Dr Virgiliu Craciun leads our radiotherapy physics research as well as acting as an MPE in external beam planning.

Current areas of research interest

Computed radiography for thoracic dosimetry in total body irradiation

Total body irradiation (TBI) is used to prepare for bone marrow transplant and in treating haematological malignancies. Radiation induced interstitial pneumonia can be fatal, so the dose the lungs receive is critical, and needs to be carefully measured.

This project aims to develop an efficient dosimetric method for screening the MV radiation dose in lungs during TBI treatment. It uses a computed radiography (CR) cassette designed to be used with the higher energy beams and doses used in radiotherapy. Calibrating the pixel values in a CR image for a dose would produce a 2D map of the dose distribution. It is a quicker, automated system that would enable dosimetry to be performed for all treatment fractions. A digital dose distribution could be visualised in various ways such as a colour-maps, varying greyscale intensity and isodose lines, and data analysis will be fast.

The pictures below show our treatment system with the CR in place (left) and a digital dose colour map of the thorax and superior abdomen (right).


Optimised algorithms for accelerated dose computation on a graphics process unit (GPU) four-dimensional vector space

We're testing whether we can calculate the whole dose distribution in the patient using the OpenGL graphics industry open standard on GPU, instead of the current proprietary GPU methods, like CUDA. We are interested in developing highly optimised algorithms that will use the four-dimension GPU colour vector space to perform parallel scalar radiation dose computation. This would mean faster performance and wider applications. We use C/C++, GLSL and scripting languages to implement the algorithms on multi-core CPU (central processor unit) and GPU.

Semi-automatic validation of radiotherapy treatment plans

The aims of this project are to:

  1. develop prototype software to perform validation quasi-automatically
  2. facilitate a higher level of real-time treatment plan analysis than is currently performed manually
  3. significantly reduce the required time and skills.

The validation stage for radiotherapy treatment plans involves checking the whole anatomy outlined as geometrical structures, checking that the radiation dose distribution in tumours and normal tissue is correctly devised, calculated and conforms to protocol, and also if any improvement is recommended.

We're working on elaborating algorithms to assess the correctness of geometrically represented organs in correlation with medical images, and algorithms for analysing 3D radiation dose grids with respect to beam parameters, determining if further optimisation is possible.
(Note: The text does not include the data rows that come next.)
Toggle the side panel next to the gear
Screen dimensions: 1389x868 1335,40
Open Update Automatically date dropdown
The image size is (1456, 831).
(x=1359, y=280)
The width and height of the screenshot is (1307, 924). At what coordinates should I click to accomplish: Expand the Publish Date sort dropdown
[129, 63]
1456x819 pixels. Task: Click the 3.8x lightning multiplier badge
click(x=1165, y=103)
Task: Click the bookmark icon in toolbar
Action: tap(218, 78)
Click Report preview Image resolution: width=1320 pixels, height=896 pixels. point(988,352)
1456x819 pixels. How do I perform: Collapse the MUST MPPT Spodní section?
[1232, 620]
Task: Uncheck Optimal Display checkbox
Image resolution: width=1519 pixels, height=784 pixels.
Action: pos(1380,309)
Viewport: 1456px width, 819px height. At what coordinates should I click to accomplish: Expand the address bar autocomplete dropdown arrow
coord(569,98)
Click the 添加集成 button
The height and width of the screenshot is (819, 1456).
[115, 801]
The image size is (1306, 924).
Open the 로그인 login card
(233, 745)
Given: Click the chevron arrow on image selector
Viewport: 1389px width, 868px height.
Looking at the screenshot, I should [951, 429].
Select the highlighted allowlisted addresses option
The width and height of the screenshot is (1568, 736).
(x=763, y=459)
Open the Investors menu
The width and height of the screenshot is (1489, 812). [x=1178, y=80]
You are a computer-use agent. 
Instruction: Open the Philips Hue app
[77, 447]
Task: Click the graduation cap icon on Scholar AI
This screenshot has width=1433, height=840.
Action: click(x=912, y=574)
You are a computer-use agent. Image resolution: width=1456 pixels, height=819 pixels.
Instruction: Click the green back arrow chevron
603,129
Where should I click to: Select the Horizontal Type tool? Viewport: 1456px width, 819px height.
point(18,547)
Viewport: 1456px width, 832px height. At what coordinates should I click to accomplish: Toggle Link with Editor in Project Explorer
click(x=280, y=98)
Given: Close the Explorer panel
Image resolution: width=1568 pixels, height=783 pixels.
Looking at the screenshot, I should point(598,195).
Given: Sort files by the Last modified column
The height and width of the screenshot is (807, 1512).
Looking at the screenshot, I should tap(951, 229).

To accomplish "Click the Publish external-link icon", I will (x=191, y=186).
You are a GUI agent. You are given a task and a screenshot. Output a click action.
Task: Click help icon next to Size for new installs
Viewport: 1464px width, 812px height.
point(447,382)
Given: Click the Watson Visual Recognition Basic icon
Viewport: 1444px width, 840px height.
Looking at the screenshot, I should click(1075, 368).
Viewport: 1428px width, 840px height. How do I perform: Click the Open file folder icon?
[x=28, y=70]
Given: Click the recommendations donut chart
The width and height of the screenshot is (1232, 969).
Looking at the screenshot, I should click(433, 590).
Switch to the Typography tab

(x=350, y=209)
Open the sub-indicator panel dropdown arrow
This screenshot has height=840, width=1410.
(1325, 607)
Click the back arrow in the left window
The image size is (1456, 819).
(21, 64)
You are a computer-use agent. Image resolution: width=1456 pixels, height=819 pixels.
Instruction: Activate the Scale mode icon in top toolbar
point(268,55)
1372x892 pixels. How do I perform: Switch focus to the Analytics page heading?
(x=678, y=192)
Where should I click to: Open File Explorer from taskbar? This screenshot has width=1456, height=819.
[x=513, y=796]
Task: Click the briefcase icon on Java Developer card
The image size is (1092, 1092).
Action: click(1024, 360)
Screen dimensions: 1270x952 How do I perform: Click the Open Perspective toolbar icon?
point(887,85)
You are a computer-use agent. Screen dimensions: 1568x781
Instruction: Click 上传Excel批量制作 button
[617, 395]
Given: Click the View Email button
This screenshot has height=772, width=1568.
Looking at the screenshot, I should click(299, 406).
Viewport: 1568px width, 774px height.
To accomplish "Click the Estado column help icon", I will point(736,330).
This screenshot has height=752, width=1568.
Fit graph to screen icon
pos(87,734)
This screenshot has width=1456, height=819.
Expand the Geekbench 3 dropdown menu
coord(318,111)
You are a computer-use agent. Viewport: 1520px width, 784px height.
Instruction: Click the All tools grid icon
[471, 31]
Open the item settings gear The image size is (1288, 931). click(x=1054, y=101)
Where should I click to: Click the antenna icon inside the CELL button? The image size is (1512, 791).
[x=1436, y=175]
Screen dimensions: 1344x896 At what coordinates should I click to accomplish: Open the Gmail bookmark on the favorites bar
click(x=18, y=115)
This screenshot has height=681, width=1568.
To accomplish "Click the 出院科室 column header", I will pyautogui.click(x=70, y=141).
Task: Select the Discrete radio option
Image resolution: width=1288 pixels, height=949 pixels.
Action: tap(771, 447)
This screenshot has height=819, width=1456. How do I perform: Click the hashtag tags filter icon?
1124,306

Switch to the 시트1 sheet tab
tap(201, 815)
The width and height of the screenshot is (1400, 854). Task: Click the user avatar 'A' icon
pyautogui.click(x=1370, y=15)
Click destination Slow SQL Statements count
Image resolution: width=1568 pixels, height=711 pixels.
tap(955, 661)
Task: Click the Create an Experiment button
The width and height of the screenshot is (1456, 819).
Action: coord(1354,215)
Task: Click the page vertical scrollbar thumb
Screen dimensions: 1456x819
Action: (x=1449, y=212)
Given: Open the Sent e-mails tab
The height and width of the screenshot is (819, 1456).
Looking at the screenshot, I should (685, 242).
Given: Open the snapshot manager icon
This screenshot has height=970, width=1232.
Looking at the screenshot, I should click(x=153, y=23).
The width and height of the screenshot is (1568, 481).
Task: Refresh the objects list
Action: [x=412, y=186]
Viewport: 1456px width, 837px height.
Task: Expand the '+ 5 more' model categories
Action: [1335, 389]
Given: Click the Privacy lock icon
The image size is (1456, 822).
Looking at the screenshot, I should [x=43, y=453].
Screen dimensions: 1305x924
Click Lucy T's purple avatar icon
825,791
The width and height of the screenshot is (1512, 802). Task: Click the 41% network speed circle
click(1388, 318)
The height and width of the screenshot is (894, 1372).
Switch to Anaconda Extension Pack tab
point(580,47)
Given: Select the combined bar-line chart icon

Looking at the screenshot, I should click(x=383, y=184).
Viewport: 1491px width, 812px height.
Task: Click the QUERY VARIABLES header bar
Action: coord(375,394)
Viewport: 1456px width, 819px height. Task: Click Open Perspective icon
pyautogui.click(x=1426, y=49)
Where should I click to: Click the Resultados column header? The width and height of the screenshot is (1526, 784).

Heuristic analysis of anatomical structures using spike detection

Following initial collaboration with the University of Southampton, under a FPAS-SoM grant we are working to devise an algorithm that can analyse in an heuristic mode the possible flaws that may occur in geometrically delineated anatomical structure. While the current method of scrutinising each contour, on each slice for each anatomical structure, needs human input and can be time consuming, this heuristic algorithm will automatically analyse the contoured geometries and, based on the general principles of the human organs, will try to offer hints of possible geometrical errors. This is built around a spike detection algorithm used in protein spectrometry, but transformed and adapted to work with the characteristics of the human structure.

Clinical trials

We also provide scientific support to the set-up and recruitment to many radiotherapy clinical trials. This work is led by Charlotte Britton.